Cast: Dennis Bisto, Abby Blankenship, Natara Easter, Ann James, Eleanor Katz, Emily Lotspeich, Michael Mejia, Kirk Osgood, Ann Sonneville, Michaela Voit, Bob Wilson, Bernadetta Zawiejska.
Krista Knight is a playwright, performance/video artist, and femme-stigator. She is a Juilliard Lila Acheson Wallace Playwrights Fellow (2016-2018), Page 73 Playwriting Fellow (2007), MacDowell Fellow (2008), Shank Playwriting Fellow at the Vineyard Theatre (2011-2012), Chance Theater Resident Playwright (2020), and Vanderbilt Writer-in-Residence (current). Plays include Lipstick Lobotomy (2019 Kilroys List), Don’t Stop Me (new musical with Dave Malloy), Kirk at the SF Airport Hyatt (NYTW’s Summer Residency, Vineyard reading), Primal Play (New Georges), the punk rock adaptation of Medusa Hissifit (Cradle Theatre, Rhodes College). She got her BA from Brown University, MA in Performance Studies from NYU and MFA in Playwriting from UCSD.
Assistant Director & Choreographer Miguel Long / Rehearsal SM Tara Malpass / Production SM Anna Klos / Dramaturg Milan Pribisic / Set Designer Jacqueline Frole / Light Designer Richard Norwood / Sound Designer Mike Mazzocca / Sound Designer Joey Harbert / Costume Designer Rachel Sypniewski / Fight and Intimacy Director Bill Gordon / Assistant Fight Choreographer Ari Kraiman / Dialect Coach Tiffany Bedwell / Props Designer Jon Beal / Make-Up Designer Zsofia Otvos / Graphic Designer Michal Janicki.
Written by Krista Knight
Directed by Kate Hendrickson
February 13, 2020 – March 21, 2020 (closed early due to COVID-19 Pandemic)

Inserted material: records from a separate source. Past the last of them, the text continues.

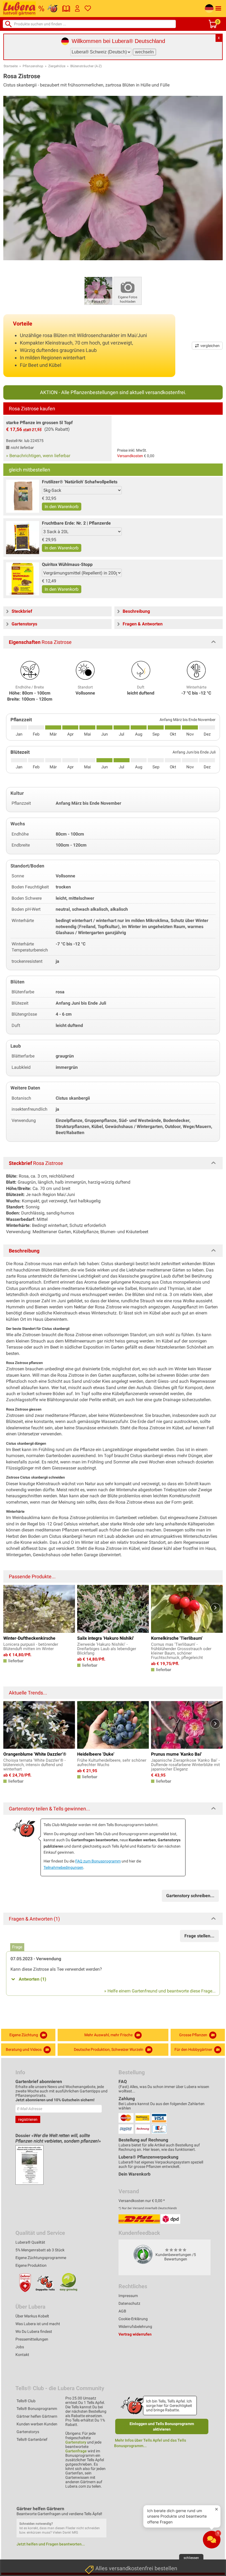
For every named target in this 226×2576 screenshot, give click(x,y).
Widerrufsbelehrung (135, 2326)
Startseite (11, 66)
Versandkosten (130, 456)
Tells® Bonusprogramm (37, 2408)
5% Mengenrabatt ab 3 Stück (39, 2250)
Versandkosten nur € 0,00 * (142, 2200)
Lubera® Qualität (30, 2242)
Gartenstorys (28, 2431)
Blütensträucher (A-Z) (86, 66)
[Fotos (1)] (98, 290)
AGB (122, 2311)
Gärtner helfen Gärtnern (37, 2416)
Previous (10, 1608)
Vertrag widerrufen (135, 2334)
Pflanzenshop (33, 66)
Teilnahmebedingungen (63, 1867)
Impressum (128, 2295)
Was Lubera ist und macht (37, 2324)
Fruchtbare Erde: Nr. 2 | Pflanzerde (76, 523)
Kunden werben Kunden (37, 2424)
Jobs (19, 2347)
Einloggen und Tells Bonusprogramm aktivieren (162, 2426)
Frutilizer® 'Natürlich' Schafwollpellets (79, 481)
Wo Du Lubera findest (33, 2331)
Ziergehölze (56, 66)
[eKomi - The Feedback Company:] (143, 2254)
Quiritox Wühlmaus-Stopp (67, 564)
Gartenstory (75, 2442)
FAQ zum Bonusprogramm (98, 1861)
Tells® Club (26, 2401)
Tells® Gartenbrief (32, 2439)
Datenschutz (129, 2303)
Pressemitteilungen (31, 2339)
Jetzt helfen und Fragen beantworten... (51, 2544)
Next (215, 1608)
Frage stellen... (199, 1935)
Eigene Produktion (31, 2265)
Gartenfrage (76, 2451)
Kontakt (22, 2354)
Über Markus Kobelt (32, 2316)
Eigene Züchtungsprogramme (40, 2257)
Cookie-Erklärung (133, 2319)
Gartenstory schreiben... (190, 1895)
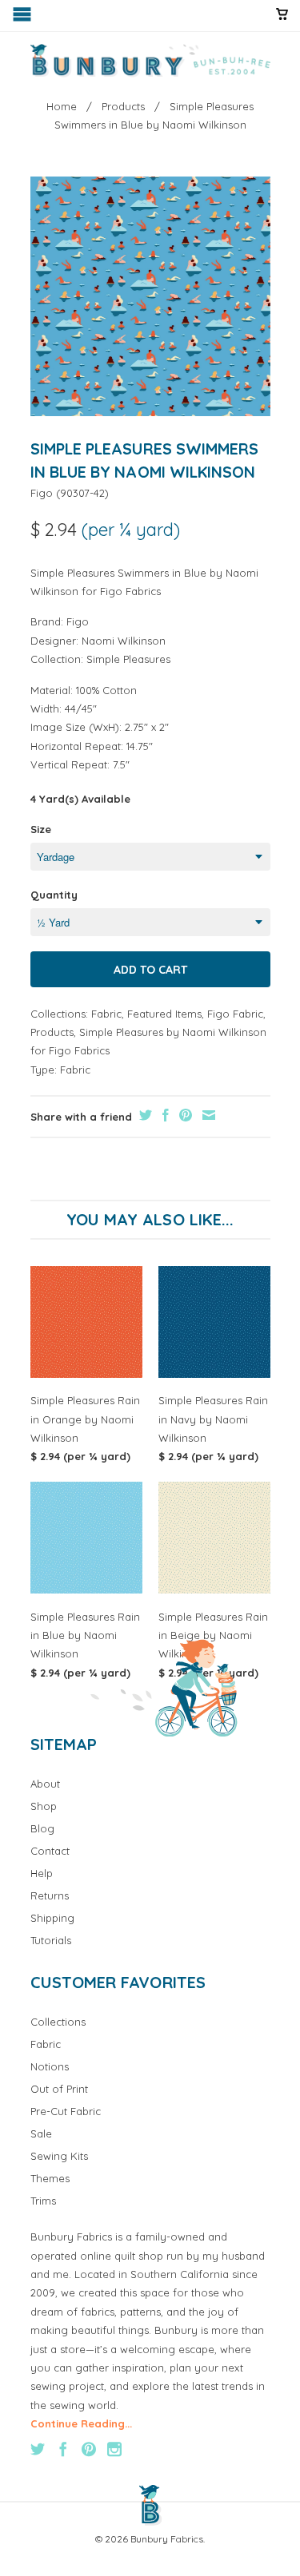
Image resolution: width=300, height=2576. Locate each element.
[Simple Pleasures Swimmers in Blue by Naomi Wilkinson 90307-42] (150, 296)
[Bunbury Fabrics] (150, 60)
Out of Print (59, 2088)
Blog (42, 1828)
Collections (58, 2021)
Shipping (52, 1917)
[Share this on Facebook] (163, 1115)
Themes (50, 2178)
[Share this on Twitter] (143, 1115)
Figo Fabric (235, 1013)
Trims (43, 2200)
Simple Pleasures (128, 659)
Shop (43, 1806)
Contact (50, 1850)
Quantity (54, 894)
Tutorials (50, 1940)
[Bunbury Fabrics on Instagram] (114, 2449)
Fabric (106, 1013)
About (45, 1783)
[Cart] (282, 21)
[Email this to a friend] (206, 1115)
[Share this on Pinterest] (183, 1115)
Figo (41, 492)
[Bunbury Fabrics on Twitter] (37, 2449)
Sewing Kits (59, 2155)
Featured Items (164, 1013)
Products (52, 1032)
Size (40, 829)
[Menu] (23, 18)
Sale (41, 2133)
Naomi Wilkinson (124, 640)
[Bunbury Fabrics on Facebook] (63, 2449)
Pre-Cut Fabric (65, 2111)
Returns (49, 1895)
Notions (49, 2066)
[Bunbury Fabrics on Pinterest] (89, 2449)
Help (41, 1873)
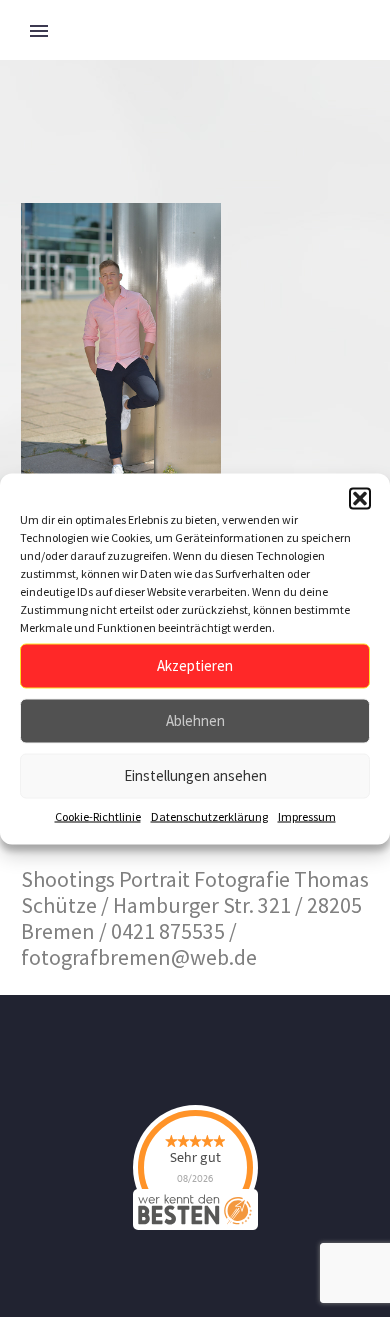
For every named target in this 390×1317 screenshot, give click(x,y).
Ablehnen (195, 720)
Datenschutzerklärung (209, 815)
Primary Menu (39, 31)
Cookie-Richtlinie (98, 815)
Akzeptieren (195, 665)
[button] (360, 498)
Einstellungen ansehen (195, 775)
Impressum (307, 815)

In the world premiere of “Lipstick Lobotomy,” John F. Kennedy’s little sister, Rosemary Kennedy, and the playwright’s Great Aunt Ginny develop a friendship at an exclusive high-end sanitarium for women in the fall of 1941. The women undergo the peculiar cutting-edge treatments on offer by a society desperate to find the cure for womanhood in this incisive comedy.

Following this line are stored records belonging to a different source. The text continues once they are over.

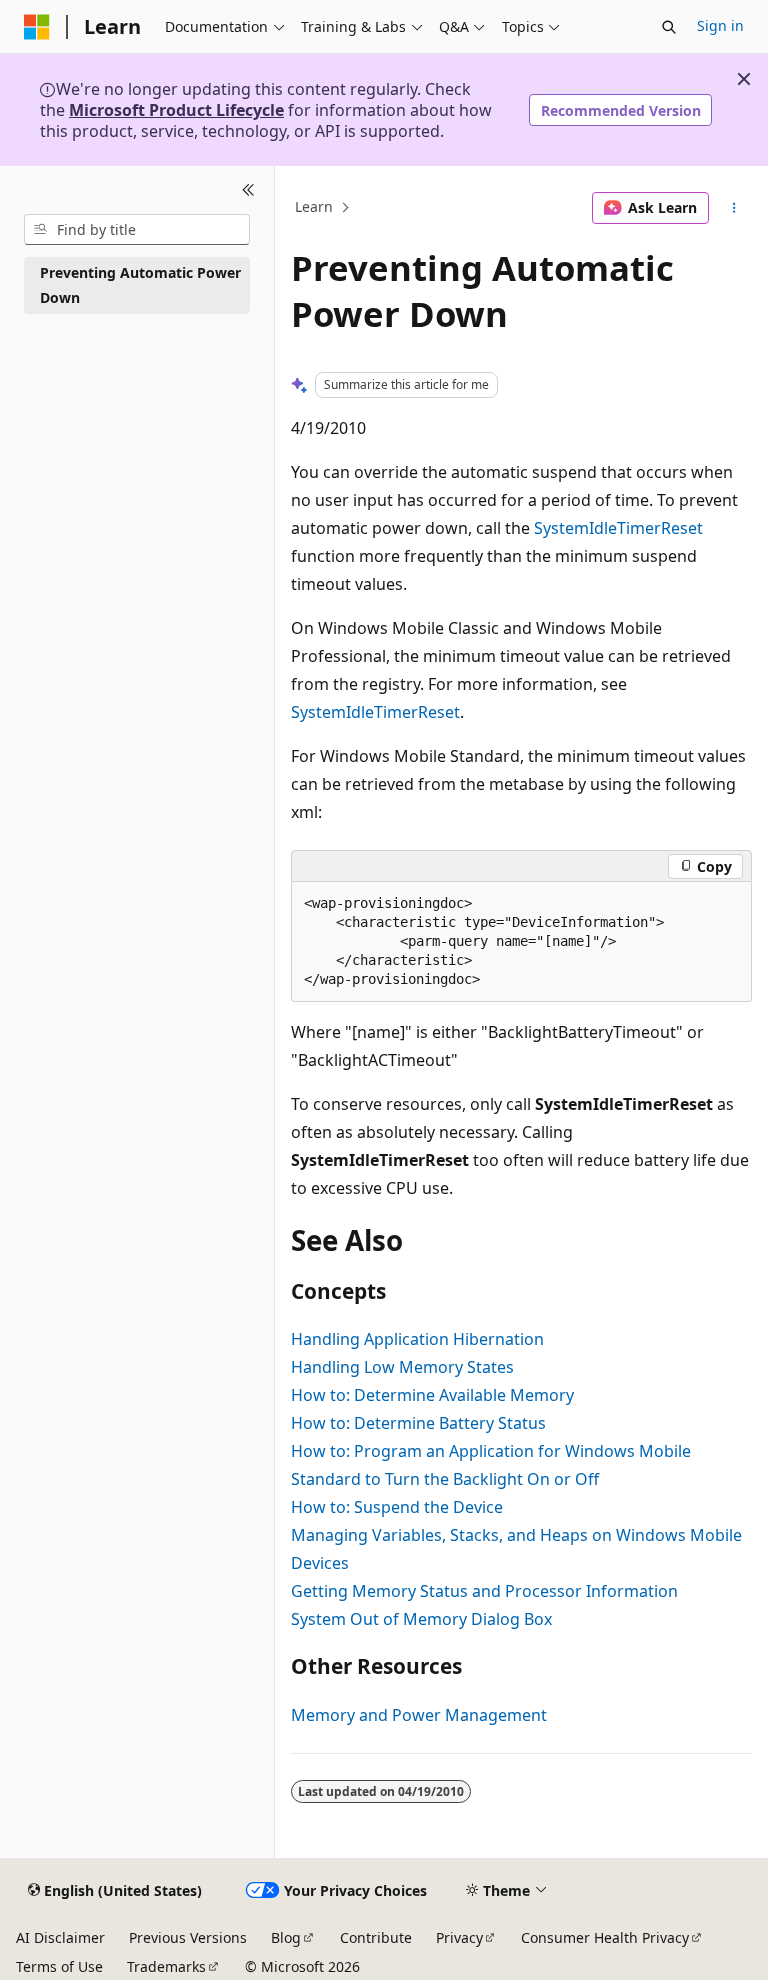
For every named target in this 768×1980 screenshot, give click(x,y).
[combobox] (137, 230)
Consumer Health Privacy (605, 1937)
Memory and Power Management (419, 1715)
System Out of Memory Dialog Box (421, 1619)
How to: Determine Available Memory (432, 1395)
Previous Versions (188, 1937)
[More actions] (734, 208)
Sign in (720, 25)
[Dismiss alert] (744, 79)
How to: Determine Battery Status (418, 1423)
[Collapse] (248, 190)
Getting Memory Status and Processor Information (484, 1591)
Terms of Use (59, 1966)
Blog (286, 1937)
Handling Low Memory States (402, 1367)
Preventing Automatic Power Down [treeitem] (140, 285)
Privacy (459, 1937)
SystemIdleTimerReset (618, 528)
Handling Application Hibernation (417, 1339)
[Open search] (669, 27)
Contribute (376, 1937)
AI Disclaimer (60, 1937)
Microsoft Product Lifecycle (176, 110)
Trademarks (166, 1966)
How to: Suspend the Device (397, 1507)
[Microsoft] (37, 27)
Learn (314, 207)
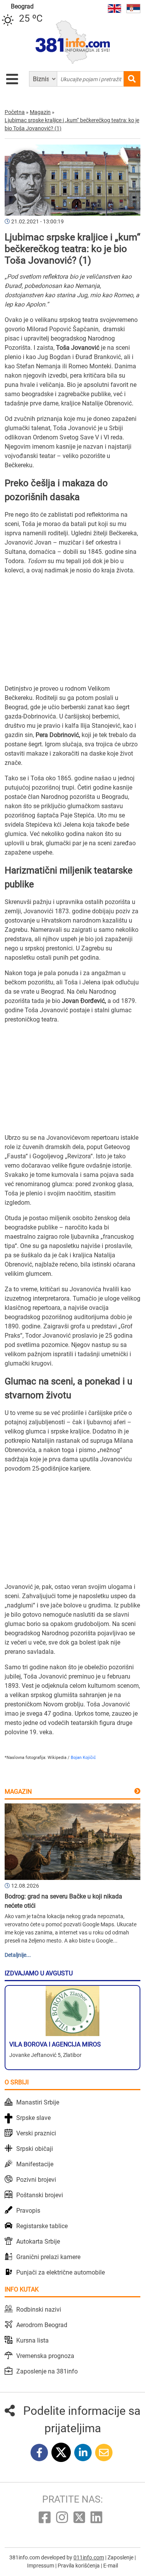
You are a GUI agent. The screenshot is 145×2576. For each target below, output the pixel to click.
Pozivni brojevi (36, 2179)
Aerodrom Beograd (41, 2325)
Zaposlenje (121, 2557)
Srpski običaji (34, 2148)
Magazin (18, 1791)
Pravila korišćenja (79, 2565)
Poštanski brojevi (39, 2195)
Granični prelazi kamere (48, 2257)
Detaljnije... (18, 1955)
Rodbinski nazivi (38, 2309)
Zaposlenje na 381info (47, 2371)
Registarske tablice (42, 2226)
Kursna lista (32, 2340)
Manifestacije (34, 2164)
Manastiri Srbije (37, 2102)
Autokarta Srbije (38, 2241)
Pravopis (28, 2210)
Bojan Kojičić (83, 1757)
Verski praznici (36, 2133)
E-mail (110, 2565)
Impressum (41, 2565)
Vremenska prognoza (45, 2356)
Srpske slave (33, 2117)
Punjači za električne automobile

Lipstick Lobotomy isn’t a comfortable play, especially since we know what ends up happening to Rosemary, but Hendrickson and Trap Door make Knight’s homage to her great aunt a powerful and important one.
Karen Topham, Chicago Onstage
Director Kate Hendrickson has assembled a phenomenal cast. Ann Sonneville and Abby Blankenship not only disappear into their characters, but are deeply in tune with each other.
Karen Topham, Around the Town Chicago
What remains in our memories afterward (besides a deep suspicion of medical science) is the empathy generated by Ann Sonneville and Abby Blankenship in the roles of the forlorn damsels whose thwarted potential might have brought them peace and contentment in a more enlightened world.
Mary Shen Barnidge, Windy City Times
What starts out as an over-the-top comic skewering of social mores gains a tragic gravity as the “cure” for the women’s illnesses comes into sharper focus.
Dmitry Samarov, Chicago Reader
The world premiere production is a sensitive look at peculiar psychomedicine and treatment of women 80 years ago…inventively staged and choreographed on Trap Door’s small stage.
Nancy Bishop, Third Coast Review
Resident Director Kate Hendrikson specializes in premiering new plays by radical American playwrights, and has been a Trap Door company member since 2005. Kate is a Chicago native and a graduate of Bennington College. In addition to her work with Trap Door Kate has directed for Chicago Dramatists, Red Tape, Link’s Hall Physical Fest, Pivot Arts, and the International Voices Project. She is also a teaching artist with Urban Gateways.